The action further cemented CART's reputation as one of the most safety-conscious racing organizations in the world.

"I can tell you one thing, that makes you feel very good because that was a very difficult situation," Andretti said. "And if I was told to go racing, I was going to go racing.

"It would have been a very, very difficult situation, and I thank CART for what they did so we didn't have to go through that."

Cars were nearing 240 mph on the 1.5-mile track, which is banked at 24 degrees in the corners, and the drivers' bodies couldn't cope with laps averaging 5 Gs, about two more than normal. A fighter pilot may experience 4 Gs.

Extreme G-forces affect the inner ear, causing dizziness or lightheadedness to the point of disorientation. The blood supply to the brain also is affected and can cause tunnel vision and eventually a unconsciousness.

"What happened is that the G forces from that combination created a G load that is above the human tolerance level unless you have a G-suit on such as what a fighter pilot would wear," said Dr. Steve Olvey, CART's director of medical affairs. "I applaud CART for being able to stand up and do what was right for the drivers. It was in the best interest of not only the drivers but of the spectators. I applaud CART and I have always appreciated the fact that in CART, safety from Day 1 has always been a priority issue."

Four NASCAR (Dale Earnhardt, Tony Roper, Kenny Irwin and Adam Petty) and two CART drivers (Greg Moore and Gonzalo Rodriguez) had died since 1999 and CART officials weren't about to let the total climb for the sake of the show.

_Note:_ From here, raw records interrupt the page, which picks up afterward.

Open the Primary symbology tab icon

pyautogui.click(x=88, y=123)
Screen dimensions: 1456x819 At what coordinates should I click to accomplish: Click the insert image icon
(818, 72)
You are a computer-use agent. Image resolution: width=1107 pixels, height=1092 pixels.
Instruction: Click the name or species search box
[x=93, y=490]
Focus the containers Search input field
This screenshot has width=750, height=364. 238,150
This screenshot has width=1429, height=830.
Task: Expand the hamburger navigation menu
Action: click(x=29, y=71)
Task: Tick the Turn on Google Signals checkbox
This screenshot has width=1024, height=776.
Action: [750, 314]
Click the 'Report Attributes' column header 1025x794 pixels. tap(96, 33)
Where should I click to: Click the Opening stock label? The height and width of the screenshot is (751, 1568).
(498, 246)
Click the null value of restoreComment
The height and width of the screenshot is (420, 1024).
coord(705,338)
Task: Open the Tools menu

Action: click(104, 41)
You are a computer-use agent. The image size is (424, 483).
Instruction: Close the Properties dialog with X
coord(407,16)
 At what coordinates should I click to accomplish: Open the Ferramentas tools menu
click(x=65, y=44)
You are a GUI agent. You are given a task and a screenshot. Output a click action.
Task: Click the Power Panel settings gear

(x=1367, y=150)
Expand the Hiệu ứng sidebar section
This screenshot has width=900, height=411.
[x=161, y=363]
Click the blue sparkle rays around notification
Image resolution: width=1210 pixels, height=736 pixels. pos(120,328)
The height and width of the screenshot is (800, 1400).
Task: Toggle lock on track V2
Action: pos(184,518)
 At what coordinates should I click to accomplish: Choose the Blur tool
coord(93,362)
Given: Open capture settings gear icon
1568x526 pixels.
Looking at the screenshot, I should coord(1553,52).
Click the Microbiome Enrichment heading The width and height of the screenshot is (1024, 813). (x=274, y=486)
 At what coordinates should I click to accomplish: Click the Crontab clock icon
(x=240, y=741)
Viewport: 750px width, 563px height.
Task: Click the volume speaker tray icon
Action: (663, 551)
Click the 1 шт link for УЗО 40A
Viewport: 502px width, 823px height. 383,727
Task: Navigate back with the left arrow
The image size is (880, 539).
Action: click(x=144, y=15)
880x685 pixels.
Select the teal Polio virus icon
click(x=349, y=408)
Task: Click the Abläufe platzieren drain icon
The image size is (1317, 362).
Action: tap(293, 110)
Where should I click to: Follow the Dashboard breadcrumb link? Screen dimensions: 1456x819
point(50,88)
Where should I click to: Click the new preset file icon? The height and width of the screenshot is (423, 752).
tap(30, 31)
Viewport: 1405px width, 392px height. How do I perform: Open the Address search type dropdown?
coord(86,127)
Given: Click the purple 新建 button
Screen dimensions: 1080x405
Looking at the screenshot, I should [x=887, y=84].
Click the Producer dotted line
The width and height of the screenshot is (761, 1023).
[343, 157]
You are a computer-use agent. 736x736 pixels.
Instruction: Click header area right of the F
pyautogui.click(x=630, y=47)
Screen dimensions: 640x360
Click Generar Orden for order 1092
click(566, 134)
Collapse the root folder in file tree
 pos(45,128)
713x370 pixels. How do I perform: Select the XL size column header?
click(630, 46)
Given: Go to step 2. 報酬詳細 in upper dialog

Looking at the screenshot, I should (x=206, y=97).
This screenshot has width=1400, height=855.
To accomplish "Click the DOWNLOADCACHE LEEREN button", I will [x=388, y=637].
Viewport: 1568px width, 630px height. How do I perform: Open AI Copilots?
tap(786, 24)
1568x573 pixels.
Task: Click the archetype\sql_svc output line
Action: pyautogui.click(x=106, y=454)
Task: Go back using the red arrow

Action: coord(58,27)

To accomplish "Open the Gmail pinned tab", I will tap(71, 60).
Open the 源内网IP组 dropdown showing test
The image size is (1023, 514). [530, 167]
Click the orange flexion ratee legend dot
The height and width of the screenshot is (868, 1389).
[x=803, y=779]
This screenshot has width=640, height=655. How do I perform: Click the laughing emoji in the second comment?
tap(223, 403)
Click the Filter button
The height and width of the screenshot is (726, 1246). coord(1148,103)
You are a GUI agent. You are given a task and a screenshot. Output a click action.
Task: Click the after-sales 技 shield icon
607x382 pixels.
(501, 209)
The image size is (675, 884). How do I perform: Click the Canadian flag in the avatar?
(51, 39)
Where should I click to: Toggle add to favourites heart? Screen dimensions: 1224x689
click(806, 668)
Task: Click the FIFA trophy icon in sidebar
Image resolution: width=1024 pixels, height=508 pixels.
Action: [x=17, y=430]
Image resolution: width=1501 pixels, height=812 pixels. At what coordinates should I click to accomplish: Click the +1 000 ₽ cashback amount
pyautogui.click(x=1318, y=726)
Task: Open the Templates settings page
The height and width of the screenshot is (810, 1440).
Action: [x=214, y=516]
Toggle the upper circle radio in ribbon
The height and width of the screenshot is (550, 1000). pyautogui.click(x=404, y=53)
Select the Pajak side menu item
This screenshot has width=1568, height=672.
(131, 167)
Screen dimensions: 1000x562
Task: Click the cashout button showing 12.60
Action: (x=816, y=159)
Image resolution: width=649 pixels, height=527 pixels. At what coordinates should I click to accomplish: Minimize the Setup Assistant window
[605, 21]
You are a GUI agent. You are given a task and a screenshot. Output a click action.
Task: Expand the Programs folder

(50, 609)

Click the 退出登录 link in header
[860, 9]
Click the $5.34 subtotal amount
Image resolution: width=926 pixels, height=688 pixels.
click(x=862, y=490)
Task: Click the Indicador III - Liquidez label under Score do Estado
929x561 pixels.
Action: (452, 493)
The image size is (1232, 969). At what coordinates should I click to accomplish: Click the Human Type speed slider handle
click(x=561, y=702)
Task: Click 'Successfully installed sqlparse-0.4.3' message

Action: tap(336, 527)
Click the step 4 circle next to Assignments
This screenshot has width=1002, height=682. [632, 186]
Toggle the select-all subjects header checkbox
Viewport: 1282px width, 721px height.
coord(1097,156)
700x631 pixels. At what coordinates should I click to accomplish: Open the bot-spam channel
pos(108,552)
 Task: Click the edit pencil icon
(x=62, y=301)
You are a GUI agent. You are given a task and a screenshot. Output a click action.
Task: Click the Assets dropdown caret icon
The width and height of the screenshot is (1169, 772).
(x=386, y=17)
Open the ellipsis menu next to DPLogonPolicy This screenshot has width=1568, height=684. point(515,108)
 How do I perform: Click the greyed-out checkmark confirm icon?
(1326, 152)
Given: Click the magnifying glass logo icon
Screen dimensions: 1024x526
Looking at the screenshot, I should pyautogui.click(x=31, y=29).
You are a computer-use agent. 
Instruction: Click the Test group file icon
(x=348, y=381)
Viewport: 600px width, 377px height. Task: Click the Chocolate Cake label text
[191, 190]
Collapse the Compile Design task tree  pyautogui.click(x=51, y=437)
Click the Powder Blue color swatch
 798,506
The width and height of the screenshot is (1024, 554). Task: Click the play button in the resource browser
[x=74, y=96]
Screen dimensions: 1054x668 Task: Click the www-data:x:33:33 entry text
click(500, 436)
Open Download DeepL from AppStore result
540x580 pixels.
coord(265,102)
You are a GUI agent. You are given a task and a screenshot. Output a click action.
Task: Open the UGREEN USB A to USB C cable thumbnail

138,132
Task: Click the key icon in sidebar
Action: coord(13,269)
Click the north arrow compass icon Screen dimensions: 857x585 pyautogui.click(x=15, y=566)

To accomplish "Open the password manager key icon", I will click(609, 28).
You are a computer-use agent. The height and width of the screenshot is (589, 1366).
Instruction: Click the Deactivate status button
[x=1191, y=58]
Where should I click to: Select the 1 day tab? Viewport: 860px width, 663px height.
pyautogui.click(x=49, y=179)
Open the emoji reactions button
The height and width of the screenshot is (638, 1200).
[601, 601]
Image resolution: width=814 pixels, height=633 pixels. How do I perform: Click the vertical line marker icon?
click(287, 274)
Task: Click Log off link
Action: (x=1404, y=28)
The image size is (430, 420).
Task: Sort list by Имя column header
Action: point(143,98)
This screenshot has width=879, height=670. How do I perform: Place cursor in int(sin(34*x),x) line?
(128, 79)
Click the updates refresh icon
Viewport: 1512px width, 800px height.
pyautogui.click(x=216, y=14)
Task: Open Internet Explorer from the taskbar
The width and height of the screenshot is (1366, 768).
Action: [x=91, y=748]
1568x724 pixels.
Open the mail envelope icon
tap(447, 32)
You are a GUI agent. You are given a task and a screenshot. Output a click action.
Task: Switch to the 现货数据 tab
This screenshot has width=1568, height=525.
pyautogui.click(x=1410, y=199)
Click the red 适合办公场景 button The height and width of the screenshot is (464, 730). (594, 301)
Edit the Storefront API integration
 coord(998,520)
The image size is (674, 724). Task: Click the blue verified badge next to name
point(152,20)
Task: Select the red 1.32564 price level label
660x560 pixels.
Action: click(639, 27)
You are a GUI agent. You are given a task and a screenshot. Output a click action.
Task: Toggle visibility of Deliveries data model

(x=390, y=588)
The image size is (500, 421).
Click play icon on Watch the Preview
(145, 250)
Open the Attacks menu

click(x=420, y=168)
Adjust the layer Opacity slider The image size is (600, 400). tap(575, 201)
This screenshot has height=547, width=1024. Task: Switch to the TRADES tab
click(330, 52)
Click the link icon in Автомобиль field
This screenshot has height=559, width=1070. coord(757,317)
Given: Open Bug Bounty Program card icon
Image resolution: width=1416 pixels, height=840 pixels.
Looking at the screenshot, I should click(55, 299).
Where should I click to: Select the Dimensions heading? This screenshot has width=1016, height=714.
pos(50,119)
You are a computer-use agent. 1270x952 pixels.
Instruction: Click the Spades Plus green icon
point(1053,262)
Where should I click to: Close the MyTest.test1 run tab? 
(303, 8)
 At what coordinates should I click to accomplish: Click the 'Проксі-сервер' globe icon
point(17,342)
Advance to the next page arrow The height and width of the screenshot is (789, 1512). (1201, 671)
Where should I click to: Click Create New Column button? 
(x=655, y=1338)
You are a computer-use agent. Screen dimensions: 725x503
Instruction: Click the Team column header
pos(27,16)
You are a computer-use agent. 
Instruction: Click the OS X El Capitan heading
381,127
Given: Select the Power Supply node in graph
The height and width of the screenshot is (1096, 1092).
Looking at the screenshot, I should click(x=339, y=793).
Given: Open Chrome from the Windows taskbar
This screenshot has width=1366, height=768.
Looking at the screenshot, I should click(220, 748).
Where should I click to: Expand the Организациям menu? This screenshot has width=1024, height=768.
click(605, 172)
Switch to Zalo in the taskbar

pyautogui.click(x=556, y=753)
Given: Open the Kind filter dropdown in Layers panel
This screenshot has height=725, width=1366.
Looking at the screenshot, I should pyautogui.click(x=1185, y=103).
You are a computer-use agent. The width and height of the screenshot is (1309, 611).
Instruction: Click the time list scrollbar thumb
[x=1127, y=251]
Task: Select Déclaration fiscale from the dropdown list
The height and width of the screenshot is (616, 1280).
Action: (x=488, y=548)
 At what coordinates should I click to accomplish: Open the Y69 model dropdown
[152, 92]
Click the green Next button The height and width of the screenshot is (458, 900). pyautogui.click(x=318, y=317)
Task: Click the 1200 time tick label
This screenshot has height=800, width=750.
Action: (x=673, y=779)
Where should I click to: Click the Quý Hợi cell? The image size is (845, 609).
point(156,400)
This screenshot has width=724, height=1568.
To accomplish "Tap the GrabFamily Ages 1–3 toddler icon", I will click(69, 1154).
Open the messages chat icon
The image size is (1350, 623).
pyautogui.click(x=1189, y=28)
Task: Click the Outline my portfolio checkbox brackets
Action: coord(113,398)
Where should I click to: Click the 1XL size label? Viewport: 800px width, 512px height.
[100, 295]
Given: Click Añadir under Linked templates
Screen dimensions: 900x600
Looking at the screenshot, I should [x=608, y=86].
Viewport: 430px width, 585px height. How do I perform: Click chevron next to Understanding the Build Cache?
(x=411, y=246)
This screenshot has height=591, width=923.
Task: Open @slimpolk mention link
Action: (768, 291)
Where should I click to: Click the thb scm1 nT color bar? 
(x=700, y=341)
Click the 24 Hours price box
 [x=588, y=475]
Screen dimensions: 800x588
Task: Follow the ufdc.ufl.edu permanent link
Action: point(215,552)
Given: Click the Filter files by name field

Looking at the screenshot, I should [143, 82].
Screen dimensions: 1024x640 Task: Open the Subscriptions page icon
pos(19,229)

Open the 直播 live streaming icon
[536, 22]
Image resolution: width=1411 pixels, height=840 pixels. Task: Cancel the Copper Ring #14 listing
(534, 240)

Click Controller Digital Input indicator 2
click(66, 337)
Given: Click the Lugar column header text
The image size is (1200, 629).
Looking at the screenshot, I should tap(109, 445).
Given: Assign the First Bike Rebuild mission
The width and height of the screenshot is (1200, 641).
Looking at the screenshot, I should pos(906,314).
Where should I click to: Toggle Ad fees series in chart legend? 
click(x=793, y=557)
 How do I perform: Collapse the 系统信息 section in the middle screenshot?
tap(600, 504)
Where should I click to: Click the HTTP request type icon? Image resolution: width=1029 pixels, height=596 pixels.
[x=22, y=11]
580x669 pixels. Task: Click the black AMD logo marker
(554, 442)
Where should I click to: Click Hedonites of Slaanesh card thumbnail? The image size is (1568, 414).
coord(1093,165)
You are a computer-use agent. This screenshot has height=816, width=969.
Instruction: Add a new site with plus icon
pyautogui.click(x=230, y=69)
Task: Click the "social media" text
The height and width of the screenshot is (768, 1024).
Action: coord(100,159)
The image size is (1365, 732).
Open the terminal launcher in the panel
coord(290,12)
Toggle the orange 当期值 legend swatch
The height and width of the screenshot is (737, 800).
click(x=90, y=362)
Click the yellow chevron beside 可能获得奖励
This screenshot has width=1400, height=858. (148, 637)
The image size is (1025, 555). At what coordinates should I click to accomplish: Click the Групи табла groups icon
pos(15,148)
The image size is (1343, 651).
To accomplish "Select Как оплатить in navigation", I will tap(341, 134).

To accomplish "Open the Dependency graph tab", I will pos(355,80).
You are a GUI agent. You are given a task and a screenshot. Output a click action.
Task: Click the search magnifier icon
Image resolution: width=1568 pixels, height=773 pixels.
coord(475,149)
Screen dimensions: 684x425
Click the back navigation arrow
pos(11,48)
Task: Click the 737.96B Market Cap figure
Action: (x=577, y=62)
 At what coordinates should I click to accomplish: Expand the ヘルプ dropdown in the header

Drivers agreed with the decision.

"You can't go racing thinking you might pass out or black out and the guy running next to you at 240 mph might pass out," driver Bryan Herta said. "In a place like that, you're probably not going to wake up."

Though the move wasn't unprecedented in motorsports -- CART drivers refused to race in 1985 at Michigan and NASCAR drivers boycotted in 1969 at Talladega -- it was a bold and significant statement about the importance of driver safety to CART.

The series already has a full-time medical staff, a full-time rescue crew and mandates use of the HANS (head and neck support) on all oval tracks.

NASCAR has or does none of the above. Indy Racing has a traveling medical staff and rescue crew, but does not require the HANS.

"I don't like to compare different sports," said Mauricio Gugelmin, president of the Championship Driver's Association, "but in this case I think there is no comparison."

Postponing the race hasn't come without consequence.

There was the argument from track officials and fans that CART should've known the problem might occur, that it had months to test the track with its turbocharged cars.

Discussions about rescheduling the event are ongoing. But Texas Motor Speedway is booked for most of the year except for a three-month period it will be closed for repairs.

"It is a bad situation," Andretti said. "We apologize to the fans and all that, but the potential of losing the life of a driver is definitely not worth the risk of going on with the show at this time."